Sollte der Platz im Ludwigspark bis Sonntag nicht bespielbar sein, wird das Spiel abgesagt, da eine Verlegung aus logistischen Gründen nicht möglich ist.
Der 1. FC Saarbrücken war nicht verpflichtet, dem Deutschen Fußball-Bund (DFB) eine Ausweichspielstätte zu nennen, wie er gegenüber der „Saarbrücker Zeitung“ bestätigte. Ein FCS-Sprecher nannte zwar das Stadion des FSV Frankfurt als mögliche Ausweichspielstätte, die Arenen in Mainz und Kaiserslautern scheiden aber wegen der Größe, der Kosten und des angespannten Verhältnisses zu den Fans aus.
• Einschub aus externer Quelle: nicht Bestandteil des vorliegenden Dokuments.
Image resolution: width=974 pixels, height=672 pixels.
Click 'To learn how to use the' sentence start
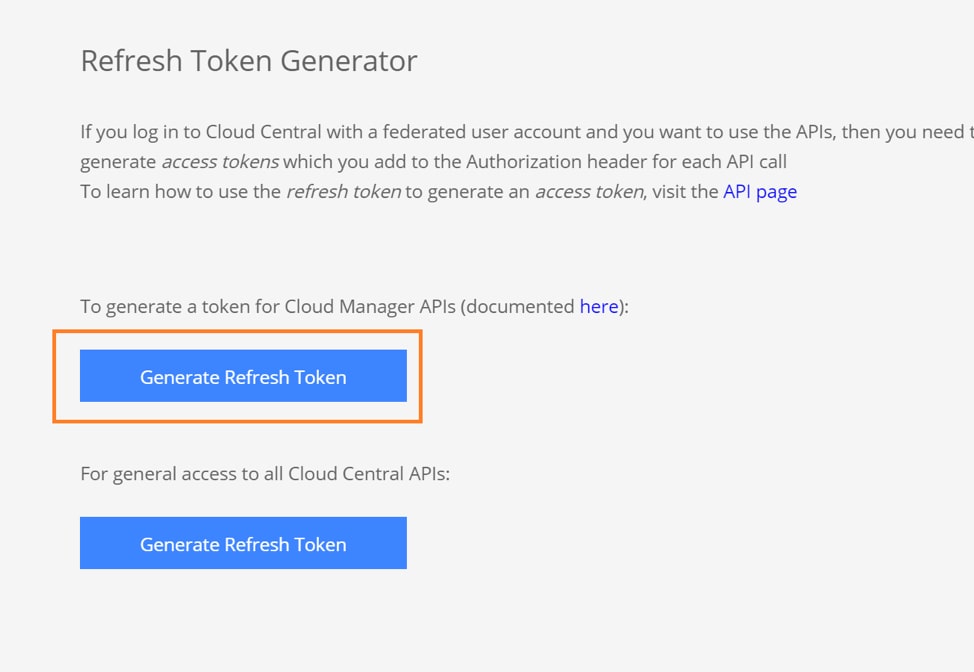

Gleiches gilt für den FC Homburg, dessen Waldstadion zudem nicht den Anforderungen der dritten Liga entspricht. Auch ein Ausweichen auf das Nationalstadion in Luxemburg scheidet aus, da die DFB-Regularien Spiele auf deutschem Boden vorsehen.
Fehlende Alternativen bei Spielstätten
Hinsichtlich der Folgen der Spielabsagen zeigte sich Vereinssprecher Müller vorsichtig optimistisch, dass keine Strafen zu erwarten seien, „wissen aber sehr wohl, dass ein weiterer Spielausfall dringend vermieden werden muss, insbesondere die Durchführung des DFB-Pokalspiels gegen Borussia Mönchengladbach darf keinesfalls mehr als gefährdet wahrgenommen werden.“ Der DFB hält sich zu möglichen Sanktionen bedeckt und versichert, dass man nicht öffentlich über Vermutungen spreche. Konsequenzen würden erst kommuniziert, wenn es zu einem weiteren Spielausfall kommen sollte. Derzeit geht man davon aus, dass die restlichen Heimspiele der Saison wie geplant im Ludwigsparkstadion stattfinden können.